REQUIRED WORK
Restate verbatim the span of lines below between the line with "Screen dimensions: 1270x952" and the line with "Select the Export Excel icon", including those two lines, and only that span.

---------- RECORDS FOR PROCESSING ----------

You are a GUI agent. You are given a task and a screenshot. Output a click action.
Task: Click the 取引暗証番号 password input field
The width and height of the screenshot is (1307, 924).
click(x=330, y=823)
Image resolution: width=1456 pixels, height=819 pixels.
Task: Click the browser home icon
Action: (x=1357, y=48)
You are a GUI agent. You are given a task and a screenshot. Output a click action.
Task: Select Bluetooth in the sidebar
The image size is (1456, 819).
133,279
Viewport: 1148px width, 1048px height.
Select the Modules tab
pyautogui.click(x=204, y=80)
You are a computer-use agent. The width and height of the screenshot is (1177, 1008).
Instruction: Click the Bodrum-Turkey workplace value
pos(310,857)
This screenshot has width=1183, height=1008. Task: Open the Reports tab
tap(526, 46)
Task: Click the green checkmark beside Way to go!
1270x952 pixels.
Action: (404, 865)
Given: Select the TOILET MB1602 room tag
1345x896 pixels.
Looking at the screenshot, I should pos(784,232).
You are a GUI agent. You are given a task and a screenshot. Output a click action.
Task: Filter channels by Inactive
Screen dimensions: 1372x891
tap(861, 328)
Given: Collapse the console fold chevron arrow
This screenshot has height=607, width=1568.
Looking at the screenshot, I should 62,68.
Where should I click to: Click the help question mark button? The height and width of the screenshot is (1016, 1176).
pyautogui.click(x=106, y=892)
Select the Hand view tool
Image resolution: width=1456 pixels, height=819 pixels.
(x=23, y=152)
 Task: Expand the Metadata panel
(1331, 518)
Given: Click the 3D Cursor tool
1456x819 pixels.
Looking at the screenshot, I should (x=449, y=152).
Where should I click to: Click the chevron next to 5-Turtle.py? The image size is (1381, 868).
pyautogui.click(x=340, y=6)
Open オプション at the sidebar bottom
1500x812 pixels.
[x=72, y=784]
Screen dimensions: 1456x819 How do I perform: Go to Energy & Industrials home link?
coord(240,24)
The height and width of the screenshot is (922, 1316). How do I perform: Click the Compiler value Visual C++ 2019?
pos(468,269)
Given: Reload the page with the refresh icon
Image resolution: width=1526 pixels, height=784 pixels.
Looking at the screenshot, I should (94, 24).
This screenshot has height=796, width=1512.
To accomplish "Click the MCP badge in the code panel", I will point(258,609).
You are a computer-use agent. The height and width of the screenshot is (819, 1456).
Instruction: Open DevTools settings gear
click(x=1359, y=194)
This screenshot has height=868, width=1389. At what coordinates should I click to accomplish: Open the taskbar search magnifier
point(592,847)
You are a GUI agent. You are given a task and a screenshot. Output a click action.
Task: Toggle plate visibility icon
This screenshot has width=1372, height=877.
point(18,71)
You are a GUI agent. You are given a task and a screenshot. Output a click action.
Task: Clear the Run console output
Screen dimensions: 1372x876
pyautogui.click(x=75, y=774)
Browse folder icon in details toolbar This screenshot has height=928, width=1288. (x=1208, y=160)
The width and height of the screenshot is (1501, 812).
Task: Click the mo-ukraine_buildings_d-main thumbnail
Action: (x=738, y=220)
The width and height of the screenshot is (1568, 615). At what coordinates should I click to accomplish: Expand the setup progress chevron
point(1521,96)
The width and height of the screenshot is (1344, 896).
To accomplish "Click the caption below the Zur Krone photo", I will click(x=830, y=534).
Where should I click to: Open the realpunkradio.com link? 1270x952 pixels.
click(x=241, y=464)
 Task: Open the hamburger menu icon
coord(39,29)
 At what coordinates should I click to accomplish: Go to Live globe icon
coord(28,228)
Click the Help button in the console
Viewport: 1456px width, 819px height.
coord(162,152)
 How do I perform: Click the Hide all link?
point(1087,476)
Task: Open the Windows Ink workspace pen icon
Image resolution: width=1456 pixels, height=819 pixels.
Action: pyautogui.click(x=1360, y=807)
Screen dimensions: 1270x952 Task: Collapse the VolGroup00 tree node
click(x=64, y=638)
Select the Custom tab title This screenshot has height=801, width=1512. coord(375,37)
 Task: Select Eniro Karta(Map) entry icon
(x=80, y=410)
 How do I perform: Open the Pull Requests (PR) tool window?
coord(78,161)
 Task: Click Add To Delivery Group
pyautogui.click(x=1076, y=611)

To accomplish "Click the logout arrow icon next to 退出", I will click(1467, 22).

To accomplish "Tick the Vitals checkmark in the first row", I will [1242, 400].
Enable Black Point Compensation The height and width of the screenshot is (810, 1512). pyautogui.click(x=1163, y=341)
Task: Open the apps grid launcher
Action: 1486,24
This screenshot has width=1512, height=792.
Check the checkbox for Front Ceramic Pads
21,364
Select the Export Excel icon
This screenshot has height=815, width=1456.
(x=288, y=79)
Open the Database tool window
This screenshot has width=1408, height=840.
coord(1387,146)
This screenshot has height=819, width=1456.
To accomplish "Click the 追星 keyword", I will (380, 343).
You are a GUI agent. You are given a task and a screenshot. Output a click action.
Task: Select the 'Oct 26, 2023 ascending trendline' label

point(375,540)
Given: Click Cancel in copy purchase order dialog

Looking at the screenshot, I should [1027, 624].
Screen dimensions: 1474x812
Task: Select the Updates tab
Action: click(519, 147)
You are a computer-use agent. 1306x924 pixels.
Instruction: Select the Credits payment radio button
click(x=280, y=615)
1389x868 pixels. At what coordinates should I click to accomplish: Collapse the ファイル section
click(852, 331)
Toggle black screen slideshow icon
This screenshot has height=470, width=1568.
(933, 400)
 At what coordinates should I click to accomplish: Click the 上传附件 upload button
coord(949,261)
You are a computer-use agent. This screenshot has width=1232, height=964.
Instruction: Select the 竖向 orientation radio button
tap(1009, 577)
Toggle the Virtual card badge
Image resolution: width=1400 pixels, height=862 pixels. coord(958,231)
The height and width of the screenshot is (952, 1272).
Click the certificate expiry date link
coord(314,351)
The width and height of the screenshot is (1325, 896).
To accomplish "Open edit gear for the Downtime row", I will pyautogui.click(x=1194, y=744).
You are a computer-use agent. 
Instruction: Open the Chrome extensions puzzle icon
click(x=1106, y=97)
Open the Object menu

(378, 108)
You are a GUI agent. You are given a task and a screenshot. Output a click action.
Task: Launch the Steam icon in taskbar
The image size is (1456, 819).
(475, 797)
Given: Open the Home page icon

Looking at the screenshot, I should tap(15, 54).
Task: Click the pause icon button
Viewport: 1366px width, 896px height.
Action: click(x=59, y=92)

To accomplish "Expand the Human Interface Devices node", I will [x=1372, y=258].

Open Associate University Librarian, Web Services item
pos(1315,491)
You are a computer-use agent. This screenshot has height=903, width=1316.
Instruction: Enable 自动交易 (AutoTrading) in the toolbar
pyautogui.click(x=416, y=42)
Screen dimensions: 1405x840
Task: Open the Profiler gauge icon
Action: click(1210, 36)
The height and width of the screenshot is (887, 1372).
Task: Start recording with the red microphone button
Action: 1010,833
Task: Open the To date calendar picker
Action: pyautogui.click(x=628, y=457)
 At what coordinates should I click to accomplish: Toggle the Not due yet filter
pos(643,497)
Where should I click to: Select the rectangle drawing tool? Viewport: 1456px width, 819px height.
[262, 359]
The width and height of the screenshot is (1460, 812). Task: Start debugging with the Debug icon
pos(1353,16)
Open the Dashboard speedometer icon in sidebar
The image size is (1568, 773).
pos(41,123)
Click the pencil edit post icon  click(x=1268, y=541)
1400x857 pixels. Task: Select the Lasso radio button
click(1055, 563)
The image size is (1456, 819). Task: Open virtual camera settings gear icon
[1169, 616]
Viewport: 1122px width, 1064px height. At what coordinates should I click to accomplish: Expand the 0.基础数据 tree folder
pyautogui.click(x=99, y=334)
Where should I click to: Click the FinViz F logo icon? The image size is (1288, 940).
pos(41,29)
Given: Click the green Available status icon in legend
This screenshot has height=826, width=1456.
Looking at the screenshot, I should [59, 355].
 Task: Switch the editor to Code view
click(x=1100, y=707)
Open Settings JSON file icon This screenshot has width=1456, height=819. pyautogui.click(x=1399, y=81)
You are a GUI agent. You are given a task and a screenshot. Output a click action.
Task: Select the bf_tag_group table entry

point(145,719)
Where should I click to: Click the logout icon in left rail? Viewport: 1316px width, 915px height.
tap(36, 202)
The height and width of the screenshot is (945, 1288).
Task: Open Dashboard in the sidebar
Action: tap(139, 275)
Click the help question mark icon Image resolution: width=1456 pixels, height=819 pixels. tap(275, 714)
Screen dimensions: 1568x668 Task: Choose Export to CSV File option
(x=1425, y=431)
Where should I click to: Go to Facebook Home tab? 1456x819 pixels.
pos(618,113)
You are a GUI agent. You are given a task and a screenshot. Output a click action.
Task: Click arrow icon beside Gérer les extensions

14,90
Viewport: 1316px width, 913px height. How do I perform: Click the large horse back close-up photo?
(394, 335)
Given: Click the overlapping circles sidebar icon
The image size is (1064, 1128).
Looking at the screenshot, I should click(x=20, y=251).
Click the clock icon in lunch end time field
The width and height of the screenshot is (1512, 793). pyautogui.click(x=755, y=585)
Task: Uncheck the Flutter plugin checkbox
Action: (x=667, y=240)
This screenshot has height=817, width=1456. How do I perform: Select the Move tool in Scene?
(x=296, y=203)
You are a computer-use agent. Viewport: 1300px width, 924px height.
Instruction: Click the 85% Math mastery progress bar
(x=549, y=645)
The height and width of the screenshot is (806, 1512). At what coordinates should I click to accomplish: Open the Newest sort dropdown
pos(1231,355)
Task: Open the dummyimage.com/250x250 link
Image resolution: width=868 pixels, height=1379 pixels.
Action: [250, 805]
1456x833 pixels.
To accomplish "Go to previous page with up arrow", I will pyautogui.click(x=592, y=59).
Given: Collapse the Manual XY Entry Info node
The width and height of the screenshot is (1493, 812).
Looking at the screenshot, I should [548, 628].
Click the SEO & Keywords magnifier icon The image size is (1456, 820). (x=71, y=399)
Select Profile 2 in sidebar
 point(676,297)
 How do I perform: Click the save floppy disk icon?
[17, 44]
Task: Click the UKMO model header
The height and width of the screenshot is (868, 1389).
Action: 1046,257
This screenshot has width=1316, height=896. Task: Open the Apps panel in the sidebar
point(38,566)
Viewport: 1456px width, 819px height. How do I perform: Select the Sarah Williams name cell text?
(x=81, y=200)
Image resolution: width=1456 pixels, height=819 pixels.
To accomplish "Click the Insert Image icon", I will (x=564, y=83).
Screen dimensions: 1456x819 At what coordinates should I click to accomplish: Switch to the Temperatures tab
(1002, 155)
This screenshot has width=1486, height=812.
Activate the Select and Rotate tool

----------

SOLUTION TO THIS EXERCISE
Screen dimensions: 1270x952 Task: Collapse the VolGroup00 tree node
click(x=64, y=638)
Select the Custom tab title This screenshot has height=801, width=1512. coord(375,37)
 Task: Select Eniro Karta(Map) entry icon
(x=80, y=410)
 How do I perform: Open the Pull Requests (PR) tool window?
coord(78,161)
 Task: Click Add To Delivery Group
pyautogui.click(x=1076, y=611)

To accomplish "Click the logout arrow icon next to 退出", I will click(1467, 22).

To accomplish "Tick the Vitals checkmark in the first row", I will [1242, 400].
Enable Black Point Compensation The height and width of the screenshot is (810, 1512). pyautogui.click(x=1163, y=341)
Task: Open the apps grid launcher
Action: 1486,24
This screenshot has width=1512, height=792.
Check the checkbox for Front Ceramic Pads
21,364
Select the Export Excel icon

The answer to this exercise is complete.